I have a SIG P229R (railed) although in .40S&W/357 SIG rather than 9mm Luger. I have added the SIG short reset trigger kit to it. I also tried the SIG "short" trigger but I didn't care for it too much as I didn't like the contour. I always felt as if I was at risk of pinching the flesh of my somewhat fat trigger finger between the trigger and the frame. If you have at least average sized hands and have trouble with the SIG short trigger, finding and installing a standard P-series trigger should not be difficult. People are always selling standard P triggers after swapping them for short triggers, or other aftermarket triggers. Of course, you may like the SIG short trigger just fine.

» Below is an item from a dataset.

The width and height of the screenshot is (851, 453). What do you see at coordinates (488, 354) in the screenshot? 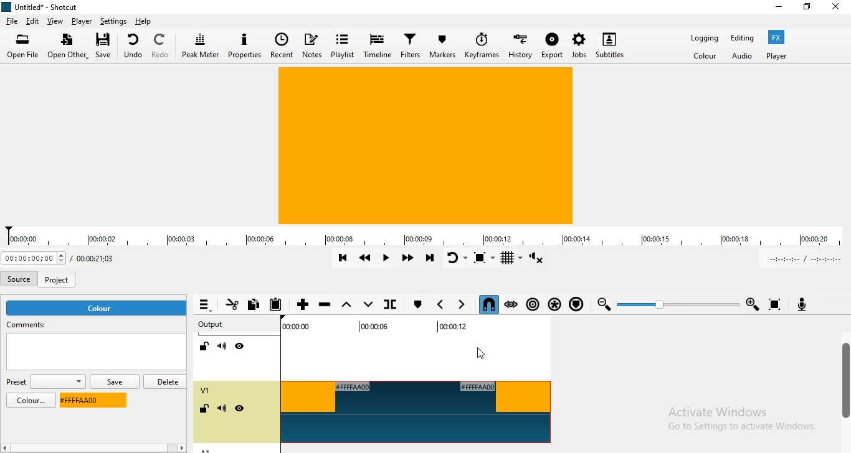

If you find the double action trigger pull a bit stiff for your taste, you could swap the stock mainspring for a 19 lb reduced power mainspring as I did. This will have very little effect on the weight of the SA trigger pull. I have had absolutely no light primer strikes.

Maintenance is pretty much the same as for most any auto-loading pistol. Most SIG classic P series owners agree that SIGs like to be kept a bit wet and use grease on the full-length slide rails.


----------



## EdF (Aug 11, 2017)

Thanks for that information. I was wondering about greasing the slide rails. I do have some Weapon Shield grease and give that a try. I'm guessing a very thin coat. Or would a small dab in strategic places be better?


----------



## pblanc (Mar 3, 2015)

There are many different philosophies when it comes to pistol lubrication, and everyone seems to have their own "best" lubricant choice.

Bruce Gray does custom gunsmithing on SIG Sauer pistols and shoots them competitively. He has done so for years and can be presumed to know a thing or two about SIGs. Here is a short article (with photos) regarding his approach to slide rail lubrication for classic SIG pistols:

https://grayguns.com/lubrication-of-sig-sauer-pistol-rails/


----------



## awmp (Nov 11, 2007)

So how are you liking the pistol?


----------